→ **INSTRUCTIONS FOR THE TASK**:
Your answer should consist solely of the lines from the first line of the data through the line with "Given: Open the ボックス選択 drag dropdown", each reproduced exactly.

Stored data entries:
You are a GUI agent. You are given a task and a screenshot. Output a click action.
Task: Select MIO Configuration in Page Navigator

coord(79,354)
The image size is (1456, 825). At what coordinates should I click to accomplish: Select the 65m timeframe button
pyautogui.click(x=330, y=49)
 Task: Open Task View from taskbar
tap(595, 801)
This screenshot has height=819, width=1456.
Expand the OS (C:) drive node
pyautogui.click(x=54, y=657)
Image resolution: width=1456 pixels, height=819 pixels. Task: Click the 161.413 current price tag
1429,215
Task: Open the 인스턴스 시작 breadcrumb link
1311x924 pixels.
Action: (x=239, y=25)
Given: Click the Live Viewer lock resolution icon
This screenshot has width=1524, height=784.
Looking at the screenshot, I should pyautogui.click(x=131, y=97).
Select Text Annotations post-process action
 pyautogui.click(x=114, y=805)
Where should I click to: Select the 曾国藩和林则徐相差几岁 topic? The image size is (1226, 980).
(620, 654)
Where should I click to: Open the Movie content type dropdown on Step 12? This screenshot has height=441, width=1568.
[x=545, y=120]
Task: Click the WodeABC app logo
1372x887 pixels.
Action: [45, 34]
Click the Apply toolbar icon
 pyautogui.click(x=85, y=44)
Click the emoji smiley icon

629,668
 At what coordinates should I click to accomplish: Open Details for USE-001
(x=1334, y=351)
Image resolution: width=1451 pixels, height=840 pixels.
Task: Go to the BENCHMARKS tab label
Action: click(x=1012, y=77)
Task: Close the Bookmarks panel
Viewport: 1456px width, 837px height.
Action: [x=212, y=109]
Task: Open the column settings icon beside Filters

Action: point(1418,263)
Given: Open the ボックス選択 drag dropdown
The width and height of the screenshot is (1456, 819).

→ **ANSWER TO THIS TASK**:
You are a GUI agent. You are given a task and a screenshot. Output a click action.
Task: Select MIO Configuration in Page Navigator

coord(79,354)
The image size is (1456, 825). At what coordinates should I click to accomplish: Select the 65m timeframe button
pyautogui.click(x=330, y=49)
 Task: Open Task View from taskbar
tap(595, 801)
This screenshot has height=819, width=1456.
Expand the OS (C:) drive node
pyautogui.click(x=54, y=657)
Image resolution: width=1456 pixels, height=819 pixels. Task: Click the 161.413 current price tag
1429,215
Task: Open the 인스턴스 시작 breadcrumb link
1311x924 pixels.
Action: (x=239, y=25)
Given: Click the Live Viewer lock resolution icon
This screenshot has width=1524, height=784.
Looking at the screenshot, I should pyautogui.click(x=131, y=97).
Select Text Annotations post-process action
 pyautogui.click(x=114, y=805)
Where should I click to: Select the 曾国藩和林则徐相差几岁 topic? The image size is (1226, 980).
(620, 654)
Where should I click to: Open the Movie content type dropdown on Step 12? This screenshot has height=441, width=1568.
[x=545, y=120]
Task: Click the WodeABC app logo
1372x887 pixels.
Action: [45, 34]
Click the Apply toolbar icon
 pyautogui.click(x=85, y=44)
Click the emoji smiley icon

629,668
 At what coordinates should I click to accomplish: Open Details for USE-001
(x=1334, y=351)
Image resolution: width=1451 pixels, height=840 pixels.
Task: Go to the BENCHMARKS tab label
Action: click(x=1012, y=77)
Task: Close the Bookmarks panel
Viewport: 1456px width, 837px height.
Action: [x=212, y=109]
Task: Open the column settings icon beside Filters

Action: point(1418,263)
Given: Open the ボックス選択 drag dropdown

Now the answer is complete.